3 octobre, milieu de l’après-midi. Le vice-président Alexandre Routskoï et ses gardes du corps exhortent ses partisans à agir d’une manière décisive.
Matin du 4 octobre. Des véhicules militaires s’approchent du bâtiment du Soviet suprême.
4 octobre, milieu de la journée. Des troupes prennent d’assaut le bâtiment du Soviet suprême depuis différents endroits.
4 octobre, milieu de la journée. Des aides-soignants volontaires transportent un blessé du bâtiment du Soviet Suprême jusqu’aux ambulances, qui ne peuvent approcher à cause de la fusillade. Ils sont accompagnés d’une infirmière de la brigade ambulancière.
4 octobre.

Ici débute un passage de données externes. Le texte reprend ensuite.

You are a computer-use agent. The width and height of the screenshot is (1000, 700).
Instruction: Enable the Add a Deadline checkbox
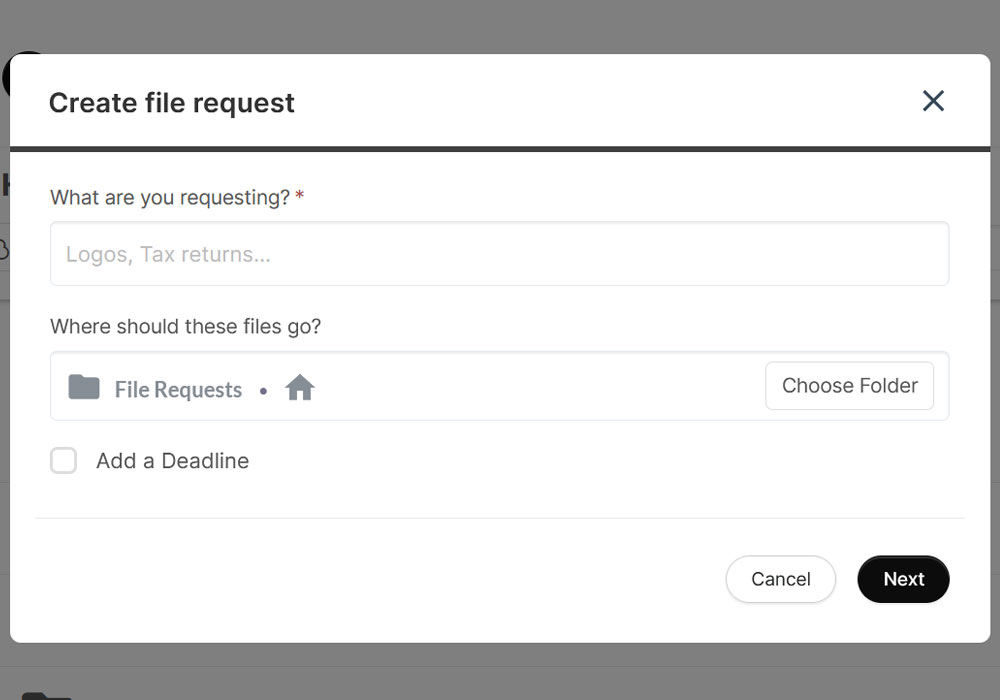pos(63,461)
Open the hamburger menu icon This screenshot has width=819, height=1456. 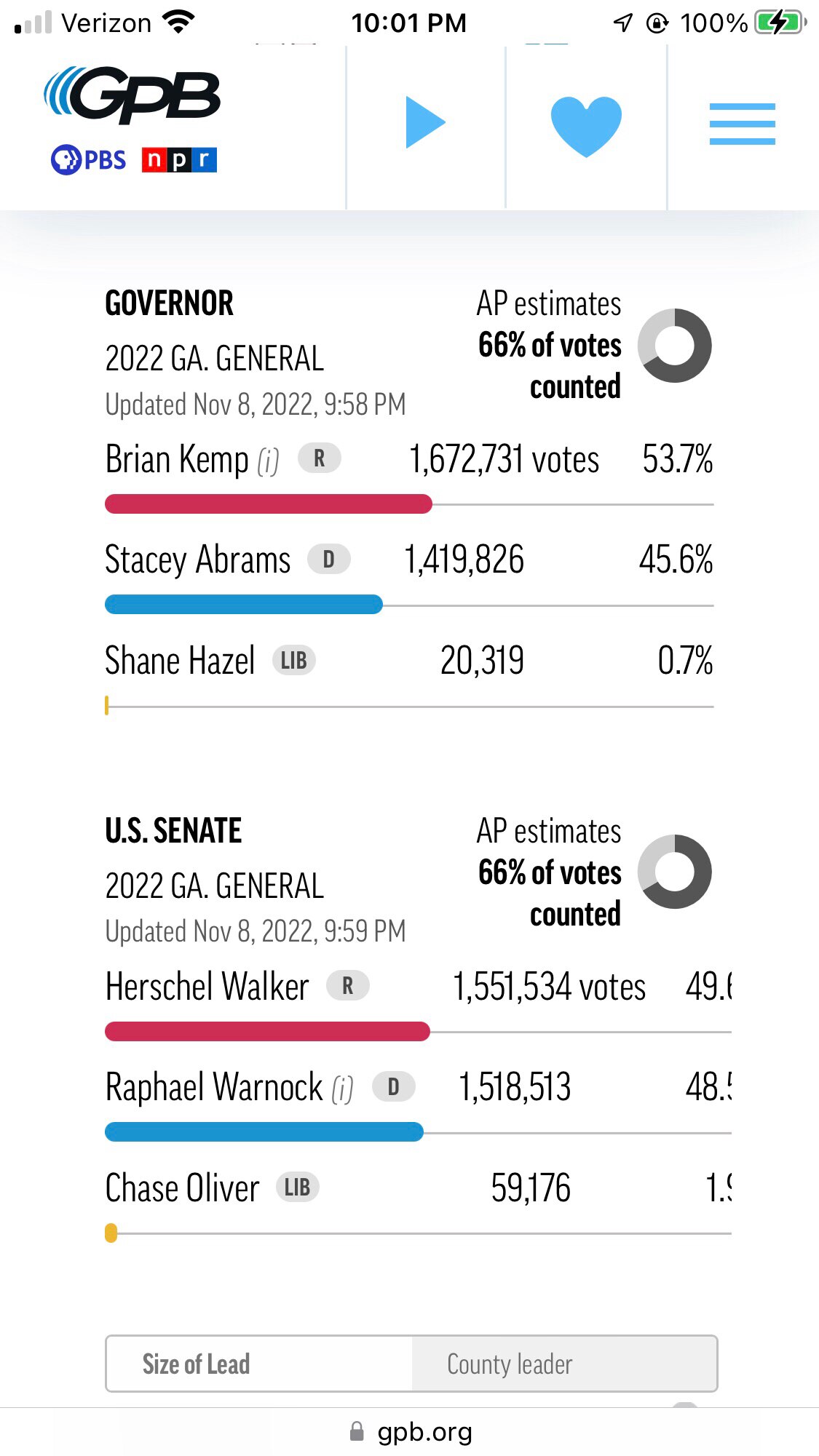pos(742,123)
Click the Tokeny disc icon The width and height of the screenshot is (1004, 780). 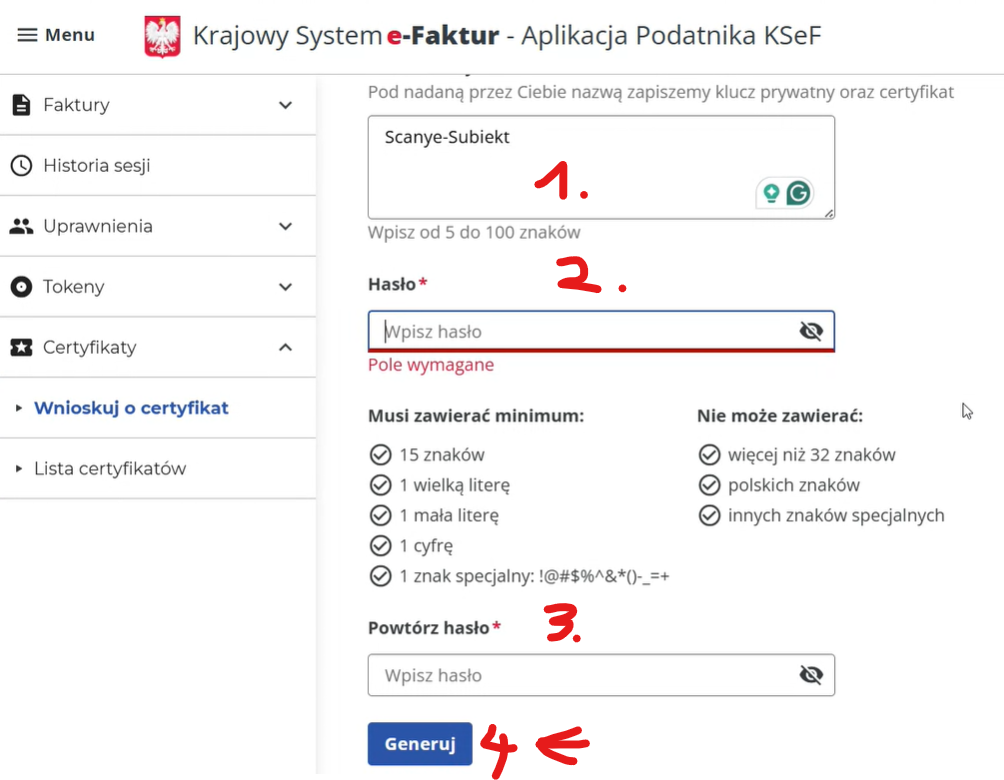click(x=21, y=287)
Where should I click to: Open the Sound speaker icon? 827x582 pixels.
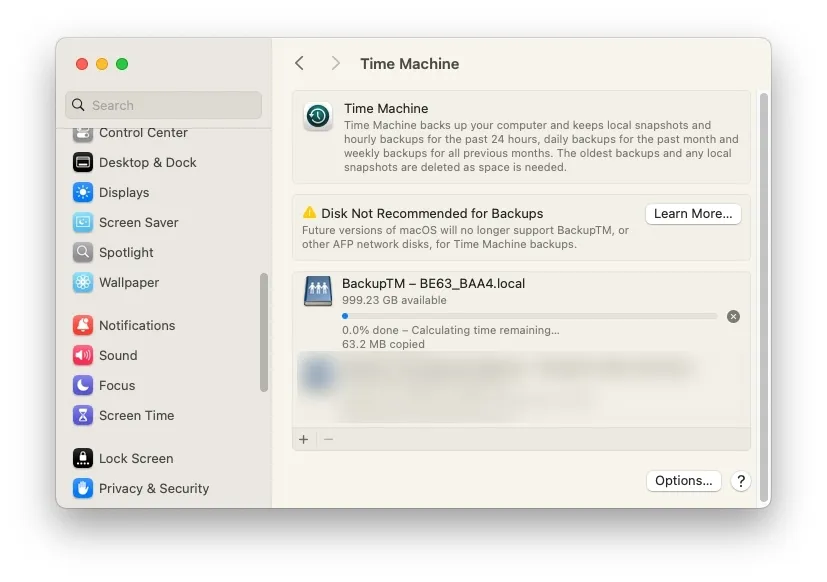coord(83,356)
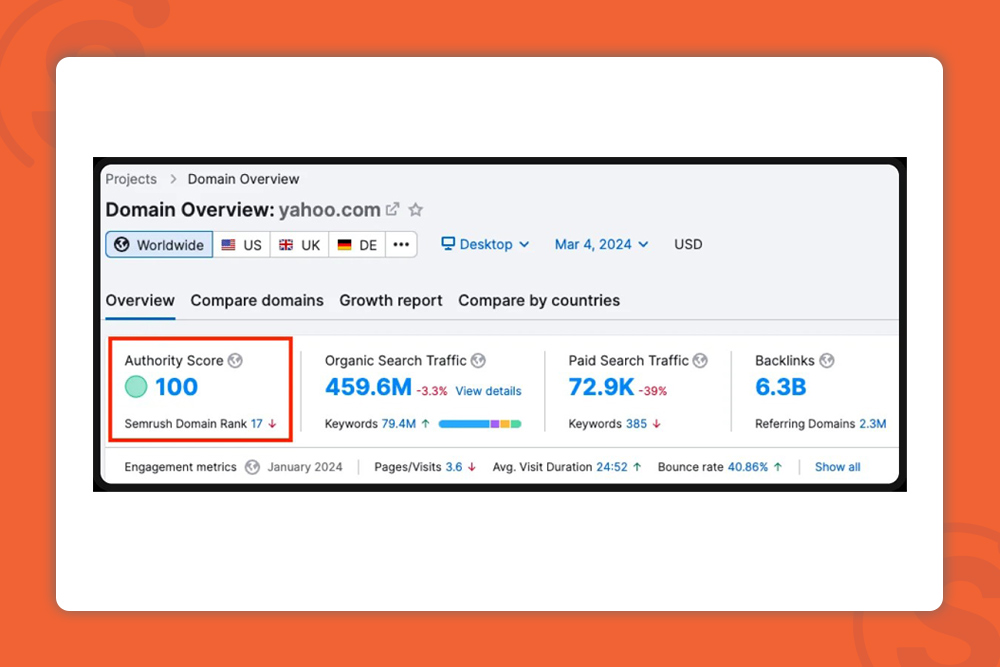The width and height of the screenshot is (1000, 667).
Task: Open yahoo.com external link icon
Action: (393, 209)
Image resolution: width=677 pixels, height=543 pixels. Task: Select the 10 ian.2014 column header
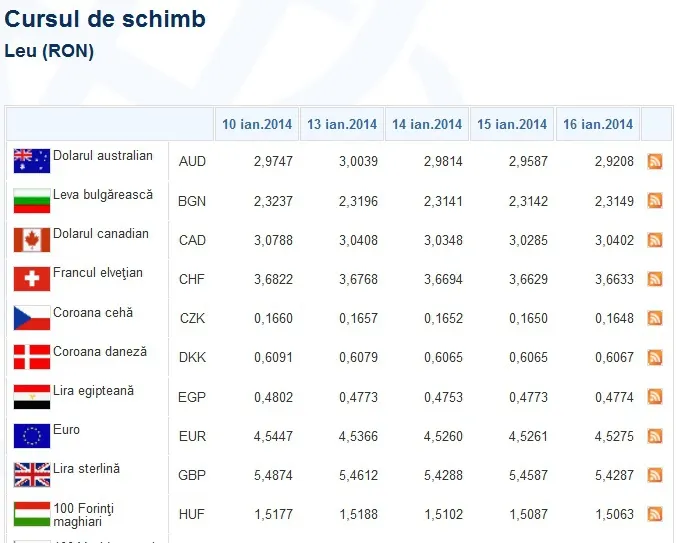(257, 124)
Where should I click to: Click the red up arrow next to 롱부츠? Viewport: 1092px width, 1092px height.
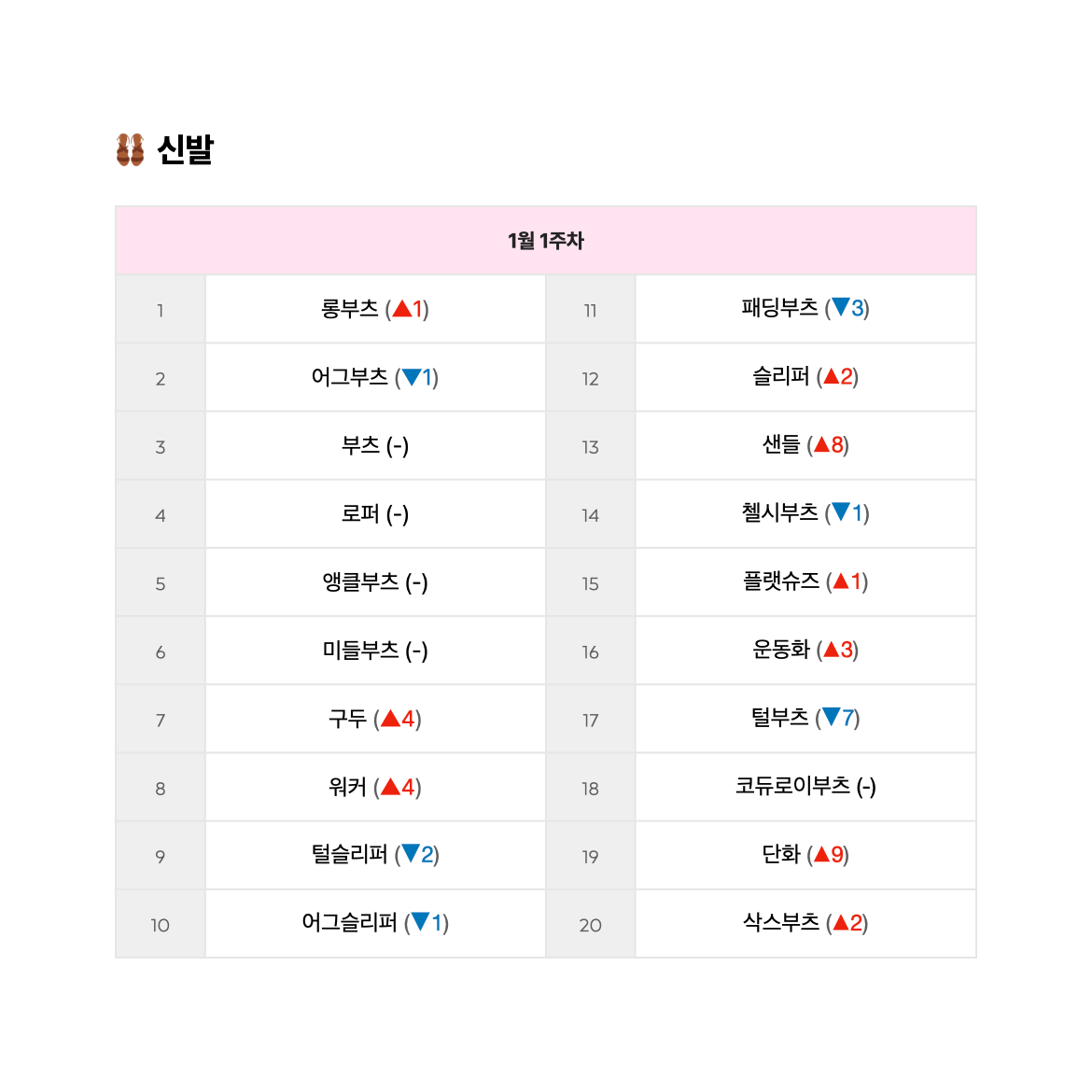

Les forces de sécurité retirent du bâtiment de mairie voisin de la Maison-Blanche le corps d’un homme qui y est décédé dans des circonstances inconnues.
4 octobre. Plusieurs éléments des forces de sécurité ont participé à la prise d’assaut du parlement le 4 octobre. Police de Moscou, parachutistes et forces spéciales du groupe Alfa, volontaires d’une organisation de vétérans de la guerre d’Afghanistan.
Le 4 octobre, l’assaut du Parlement vient de se terminer. Des adolescents maraudeurs démontent des voitures abandonnées autour de la Maison-Blanche et des arroseurs utilisés par la police pour bloquer le bâtiment.
5 octobre. Au lendemain de la prise du parlement, des troupes sont toujours présentes devant la Maison-Blanche.
Le matin du 5 octobre, les corps d’un certain nombre de morts gisent toujours autour de la Maison-Blanche. Des volontaires aident à ramasser les corps et attendent l’arrivée des transports médicaux.

Photoreporter pour la presse écrite russe, l'AFP, grands journaux européens, il a publié un livre sur les événements d'août 1991 et d'octobre 1993 à Moscou. A partir de 2012, il devient chroniqueur judiciaire et suit les grands procès politiques, notamment pour Mémorial, la principale ONG russe pour les droits de l'homme. Aujourd'hui, il vit en Israël.